HONOLULU (HawaiiNewsNow) - Squabbling at Honolulu Hale has stymied efforts aimed at addressing the island's homeless crisis, advocates for the homeless say.
"To see these petty squabbles happen between the City Council and the administration is deplorable," said Kathryn Xian, Executive Director, Pacific Alliance to Stop Slavery, which helps homeless Oahu. "It also signals that they don't really care about solving the houseless issue."
Advocates says the fighting is slowing or even derailing key initiatives to help the homeless.
Case in point, they say: Last week, the City Council voted to slash nearly $6 million from Mayor Kirk Caldwell's appropriation request for housing programs and homelessness, and even threatened to shut down the city's newest shelter, Hale Mauliola.
While casting their votes, council members complained that the mayor wasn't paying enough attention to their ideas and hadn't come to them until recently to explain his priorities.
Bob Nakata, of the Faith Action for Community Equity Housing task force, said the unfortunate thing is that both the mayor and the City Council have identified homelessness as a key priority.
"There is a chance for some major advances, but some of the political bickering is slowing down progress," he said.
Hawaii News Now sat down with City Council members and the mayor to better understand the issues, and both sides say their issues center around a "communication problem."
"Frustrations have reached new heights," said Councilman Joey Manahan.
Councilman Trevor Ozawa added, "He's the one that goes on TV and says these things about what we're cutting and what we're not, but we don't have the opportunity to discuss it."

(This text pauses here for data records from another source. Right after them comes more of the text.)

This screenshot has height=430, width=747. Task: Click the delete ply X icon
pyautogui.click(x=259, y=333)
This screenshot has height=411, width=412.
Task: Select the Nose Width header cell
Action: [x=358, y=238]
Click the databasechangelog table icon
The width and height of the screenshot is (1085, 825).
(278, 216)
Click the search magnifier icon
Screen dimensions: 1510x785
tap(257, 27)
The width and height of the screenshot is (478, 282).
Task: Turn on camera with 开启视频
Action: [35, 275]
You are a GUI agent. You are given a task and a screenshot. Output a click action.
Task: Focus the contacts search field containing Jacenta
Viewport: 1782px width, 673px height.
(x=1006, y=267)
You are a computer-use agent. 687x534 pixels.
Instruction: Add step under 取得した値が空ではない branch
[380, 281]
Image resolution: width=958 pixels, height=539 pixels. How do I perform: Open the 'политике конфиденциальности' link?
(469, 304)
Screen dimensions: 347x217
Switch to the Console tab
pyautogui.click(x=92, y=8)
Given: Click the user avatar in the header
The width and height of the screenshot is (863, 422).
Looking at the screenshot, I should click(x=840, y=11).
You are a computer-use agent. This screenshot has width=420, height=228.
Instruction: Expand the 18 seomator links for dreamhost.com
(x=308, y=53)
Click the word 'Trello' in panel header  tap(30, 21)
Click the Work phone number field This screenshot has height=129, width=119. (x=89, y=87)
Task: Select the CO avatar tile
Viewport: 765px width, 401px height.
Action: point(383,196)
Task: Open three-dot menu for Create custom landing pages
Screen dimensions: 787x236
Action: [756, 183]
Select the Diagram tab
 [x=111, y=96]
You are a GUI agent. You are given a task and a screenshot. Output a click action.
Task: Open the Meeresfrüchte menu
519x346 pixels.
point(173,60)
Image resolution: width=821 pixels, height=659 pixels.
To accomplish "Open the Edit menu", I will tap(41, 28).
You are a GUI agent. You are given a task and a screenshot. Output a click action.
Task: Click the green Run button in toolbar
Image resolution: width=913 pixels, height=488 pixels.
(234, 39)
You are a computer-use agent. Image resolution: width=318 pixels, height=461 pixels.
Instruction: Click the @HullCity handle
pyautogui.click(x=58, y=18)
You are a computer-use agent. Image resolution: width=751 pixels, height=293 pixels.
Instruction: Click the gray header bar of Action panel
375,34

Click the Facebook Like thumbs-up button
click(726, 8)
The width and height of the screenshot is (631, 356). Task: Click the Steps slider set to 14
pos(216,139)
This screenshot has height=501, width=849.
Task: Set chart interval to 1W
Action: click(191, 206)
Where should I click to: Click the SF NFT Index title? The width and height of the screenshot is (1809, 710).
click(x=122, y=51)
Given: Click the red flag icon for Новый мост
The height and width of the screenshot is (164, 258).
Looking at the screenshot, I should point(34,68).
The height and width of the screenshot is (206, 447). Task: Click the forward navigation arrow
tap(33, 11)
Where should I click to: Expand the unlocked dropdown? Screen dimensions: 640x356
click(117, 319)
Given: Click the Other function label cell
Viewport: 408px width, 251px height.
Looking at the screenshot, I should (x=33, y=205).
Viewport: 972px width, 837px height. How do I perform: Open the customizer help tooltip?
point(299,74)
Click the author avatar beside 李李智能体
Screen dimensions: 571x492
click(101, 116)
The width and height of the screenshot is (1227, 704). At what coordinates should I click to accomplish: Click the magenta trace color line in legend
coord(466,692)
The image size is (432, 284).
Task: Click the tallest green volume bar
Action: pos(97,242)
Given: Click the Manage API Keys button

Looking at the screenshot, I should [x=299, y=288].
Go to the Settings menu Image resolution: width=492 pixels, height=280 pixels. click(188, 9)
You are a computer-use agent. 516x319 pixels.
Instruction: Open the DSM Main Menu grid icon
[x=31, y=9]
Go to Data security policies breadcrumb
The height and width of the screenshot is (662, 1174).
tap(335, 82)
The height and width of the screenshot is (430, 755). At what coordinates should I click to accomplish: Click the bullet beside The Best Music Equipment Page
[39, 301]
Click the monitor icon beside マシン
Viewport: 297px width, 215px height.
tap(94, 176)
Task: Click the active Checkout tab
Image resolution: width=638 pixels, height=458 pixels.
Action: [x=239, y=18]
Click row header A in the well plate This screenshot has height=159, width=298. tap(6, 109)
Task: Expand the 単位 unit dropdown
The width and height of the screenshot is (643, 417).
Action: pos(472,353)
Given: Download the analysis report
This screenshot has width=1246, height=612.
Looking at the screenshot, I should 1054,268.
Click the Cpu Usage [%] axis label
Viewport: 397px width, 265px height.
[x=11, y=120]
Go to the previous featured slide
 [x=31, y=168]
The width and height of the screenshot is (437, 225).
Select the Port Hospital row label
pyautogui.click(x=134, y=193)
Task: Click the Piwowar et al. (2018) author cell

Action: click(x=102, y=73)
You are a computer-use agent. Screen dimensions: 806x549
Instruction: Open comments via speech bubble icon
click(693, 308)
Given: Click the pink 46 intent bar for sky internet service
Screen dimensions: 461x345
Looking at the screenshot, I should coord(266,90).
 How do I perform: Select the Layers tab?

Caldwell said that he and council members could do more to seek out compromise.
"I need to do a better job of communicating the reason why we need the money. I think the council and our administration have been talking past each other and not to each other," he said.
But some advocates contend communication isn't the only issue.
"It's politically motivated warfare for the election and the people who suffer most are the poor," Xian said.
Ozawa and Manahan, meanwhile, say their doors are always open to the mayor. Caldwell has since scheduled meetings with both of them.